Da insoweit auf Funktionseinschränkungen abzustellen ist, ergibt sich die Feststellung einer bestimmten Pflegestufe nicht schon aufgrund bestimmter Diagnosen. Ferner sagt die Feststellung eines bestimmten GdB nach dem früheren SchwbG bzw. nach dem Neunten Buch des Sozialgesetzbuchs (SGB IX) nichts über das Vorliegen einer Pflegestufe aus. Mithin ergibt sich das Vorliegen der Pflegestufe I hier in der streitigen Zeit nicht daraus, dass beim Kläger aufgrund des Arztbriefs des Dr. M. vom 11. Juni 2002 über die Krankenhausbehandlung vom 31. Mai bis 11. Juni 2002 schon vom 09. Januar 2002 bis September 2004 ein GdB von 100 (mit den Merkzeichen G und B) wegen chronischer Bronchitis, Depression, Funktionsbehinderung der Wirbelsäule, inkompletter Lähmung von Armen und Beinen, Erkrankung des Rückenmarks, Entleerungsstörung der Harnblase festgestellt worden war (Bescheid des Versorgungsamts Stuttgart vom 10. Oktober 2002). Die Bejahung der Pflegestufe I ergibt sich auch nicht aus dem Umstand, dass der Kläger von der DRVBW ab 01. Oktober 2001, also auch in der streitigen Zeit, Rente wegen voller Erwerbsminderung bezogen hat. Auch insoweit haben das Vorliegen voller Erwerbsminderung im Sinne des Sechsten Buches des Sozialgesetzbuchs (SGB VI) sowie erhebliche Pflegebedürftigkeit im Sinne des § 15 Abs. 1 Satz 1 Nr. 1 SGB XI unterschiedliche Voraussetzungen.
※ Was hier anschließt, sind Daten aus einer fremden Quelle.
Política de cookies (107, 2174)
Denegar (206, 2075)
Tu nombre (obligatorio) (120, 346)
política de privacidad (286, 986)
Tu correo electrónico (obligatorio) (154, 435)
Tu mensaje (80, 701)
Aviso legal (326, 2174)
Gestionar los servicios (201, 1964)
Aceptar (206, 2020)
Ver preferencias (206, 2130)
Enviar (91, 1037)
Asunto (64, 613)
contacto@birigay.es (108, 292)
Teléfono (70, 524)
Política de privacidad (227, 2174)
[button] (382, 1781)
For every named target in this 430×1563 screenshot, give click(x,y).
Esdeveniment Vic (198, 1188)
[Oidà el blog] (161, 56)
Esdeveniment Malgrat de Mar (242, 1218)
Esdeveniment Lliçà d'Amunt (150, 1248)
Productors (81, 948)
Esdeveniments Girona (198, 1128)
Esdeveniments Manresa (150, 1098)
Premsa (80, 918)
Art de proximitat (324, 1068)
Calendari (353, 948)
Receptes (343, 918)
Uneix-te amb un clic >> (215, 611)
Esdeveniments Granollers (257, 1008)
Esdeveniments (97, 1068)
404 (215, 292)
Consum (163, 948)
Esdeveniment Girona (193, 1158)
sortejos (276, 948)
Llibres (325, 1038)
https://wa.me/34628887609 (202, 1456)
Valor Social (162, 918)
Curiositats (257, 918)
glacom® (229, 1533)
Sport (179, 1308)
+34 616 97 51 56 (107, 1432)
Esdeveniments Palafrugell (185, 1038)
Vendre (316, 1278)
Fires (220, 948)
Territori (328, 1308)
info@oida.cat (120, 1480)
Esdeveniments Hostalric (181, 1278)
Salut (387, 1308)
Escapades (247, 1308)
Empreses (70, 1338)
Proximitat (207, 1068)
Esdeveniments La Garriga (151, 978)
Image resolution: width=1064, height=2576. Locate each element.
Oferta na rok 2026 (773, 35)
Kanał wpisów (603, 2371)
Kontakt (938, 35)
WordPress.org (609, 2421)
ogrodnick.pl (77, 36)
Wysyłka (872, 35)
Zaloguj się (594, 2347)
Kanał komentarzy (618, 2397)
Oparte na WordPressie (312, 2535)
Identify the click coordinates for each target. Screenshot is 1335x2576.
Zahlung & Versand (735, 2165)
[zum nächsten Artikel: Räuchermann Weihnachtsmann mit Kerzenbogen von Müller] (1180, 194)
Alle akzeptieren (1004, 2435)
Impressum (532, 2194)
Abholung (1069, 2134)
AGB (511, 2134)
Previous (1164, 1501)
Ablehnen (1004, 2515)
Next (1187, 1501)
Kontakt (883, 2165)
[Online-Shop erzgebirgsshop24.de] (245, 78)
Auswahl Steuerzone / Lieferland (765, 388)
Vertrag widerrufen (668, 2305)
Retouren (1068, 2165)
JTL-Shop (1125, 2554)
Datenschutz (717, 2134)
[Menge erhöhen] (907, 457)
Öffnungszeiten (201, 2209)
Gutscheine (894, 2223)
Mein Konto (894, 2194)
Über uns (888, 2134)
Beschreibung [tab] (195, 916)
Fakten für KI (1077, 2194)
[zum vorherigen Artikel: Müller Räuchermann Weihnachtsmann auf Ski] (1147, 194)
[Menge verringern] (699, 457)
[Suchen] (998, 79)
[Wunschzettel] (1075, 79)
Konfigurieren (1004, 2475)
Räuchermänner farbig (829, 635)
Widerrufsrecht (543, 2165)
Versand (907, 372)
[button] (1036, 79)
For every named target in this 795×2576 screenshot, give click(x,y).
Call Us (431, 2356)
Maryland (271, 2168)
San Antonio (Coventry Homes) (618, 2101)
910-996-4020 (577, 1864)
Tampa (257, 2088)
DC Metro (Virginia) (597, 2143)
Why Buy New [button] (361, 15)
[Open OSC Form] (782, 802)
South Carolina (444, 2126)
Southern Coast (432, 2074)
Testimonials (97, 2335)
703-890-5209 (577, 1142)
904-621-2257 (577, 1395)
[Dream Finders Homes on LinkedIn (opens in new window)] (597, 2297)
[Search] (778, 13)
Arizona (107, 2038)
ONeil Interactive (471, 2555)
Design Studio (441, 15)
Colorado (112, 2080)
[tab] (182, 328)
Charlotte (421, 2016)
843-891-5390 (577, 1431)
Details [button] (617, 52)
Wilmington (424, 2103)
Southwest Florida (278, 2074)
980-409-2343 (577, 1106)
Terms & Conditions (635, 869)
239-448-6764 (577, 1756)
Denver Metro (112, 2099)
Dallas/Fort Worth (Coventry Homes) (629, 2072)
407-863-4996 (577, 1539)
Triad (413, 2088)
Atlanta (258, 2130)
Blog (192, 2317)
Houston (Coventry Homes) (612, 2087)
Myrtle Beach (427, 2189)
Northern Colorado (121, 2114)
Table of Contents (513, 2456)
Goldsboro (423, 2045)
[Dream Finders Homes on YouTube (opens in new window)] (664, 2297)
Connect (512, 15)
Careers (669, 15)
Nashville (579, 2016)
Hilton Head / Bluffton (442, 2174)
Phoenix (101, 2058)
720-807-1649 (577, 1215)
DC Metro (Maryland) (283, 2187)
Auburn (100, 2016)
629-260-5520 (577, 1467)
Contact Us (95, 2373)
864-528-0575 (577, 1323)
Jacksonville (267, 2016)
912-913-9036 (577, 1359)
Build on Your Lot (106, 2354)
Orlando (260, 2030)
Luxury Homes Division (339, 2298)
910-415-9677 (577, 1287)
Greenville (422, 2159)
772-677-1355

Der Senat vermag für die streitige Zeit einen Hilfebedarf im Bereich der Grundpflege von mehr als 45 Minuten pro Tag, der für mindestens sechs Monate bestanden hätte, nicht festzustellen. Schon die am 14. Mai 2002, wenn auch vor der Operation vom 03. Juni 2002 durchgeführte Begutachtung durch Dr. W. hatte den Wert von mehr als 45 Minuten, wie er später in der vom Kläger eingereichten Aufstellung vom 12. November 2002 angegeben war, bei Weitem nicht ergeben. Die Gutachterin hatte, bezogen auf die Grundpflege, lediglich Hilfe durch die Ehefrau des Klägers, die im Übrigen ohnehin bis zum 24. Februar 2004 erwerbstätig war, beim Waschen von Rücken und Beine sowie beim Einstieg in die Badewanne festgestellt, insgesamt im Umfang von sechs Minuten pro Tag. Damit war der erforderliche Hilfebedarf von mehr als 45 Minuten bei Weitem nicht erreicht. Ein Hilfebedarf bei der Grundpflege von mehr als 45 Minuten täglich ergibt sich auch weder aufgrund der Arztbriefe der Neurochirurgischen Klinik des Klinikums L. vom 08. Mai und 11. Juni 2002 noch aufgrund der schriftlichen Zeugenauskünfte der behandelnden Ärzte Dr. v. F.-P. sowie Dr. Ma. vom 10. Juni und 21. August 2005. Denn hinsichtlich der in der Neurochirurgischen Klinik vor der Krankenhausaufnahme am 31. Mai 2002 angegebenen Störungen, vor allem auch beim Gehen, wurde nach dem Bericht des Dr. M. schon bei der Entlassung ein deutlich verbessertes Gehvermögen festgestellt. Auch Dr. v. F.-P. hat in ihrer Auskunft vom 10. Juni 2005 darauf hingewiesen, dass sich beim Kläger postoperativ die Lähmungen in der streitigen Zeit zurückgebildet hätten. Soweit die Ärztin darauf hinweist, es hätten noch Schwierigkeiten beim Wasserlassen, eine rasche Ermüdbarkeit nach einer Wegstrecke von 50 bis 100 m, rezidivierende Atemprobleme sowie eine verstärkte Schleimbildung mit starkem Husten, schließlich noch ein Taubheitsgefühl in den Füßen bestanden, vermag der Senat daraus einen Hilfebedarf im Bereich der Grundpflege von mehr als 45 Minuten nicht herzuleiten, zumal aufgrund der Auskünfte der behandelnden Ärzte auch keine wöchentlichen Arztbesuche nachgewiesen sind, die Begleitung des Klägers gemacht hätten. Im Übrigen hat auch der Kläger selbst in der mündlichen Verhandlung vor dem Senat angegeben, dass sich sein Gesundheitszustand schon nach dem Krankenhausaufenthalt im Mai/Juni 2002 aufgrund der dort erfolgten Operation gebessert habe.

Die Erhebung eines Sachverständigengutachtens, das sich nur auf die Zeit bis 30. September 2004 hätte beziehen können, war danach nicht geboten.

Die Kostenentscheidung beruht auf § 193 SGG.

Gründe für eine Revisionszulassung liegen nicht vor.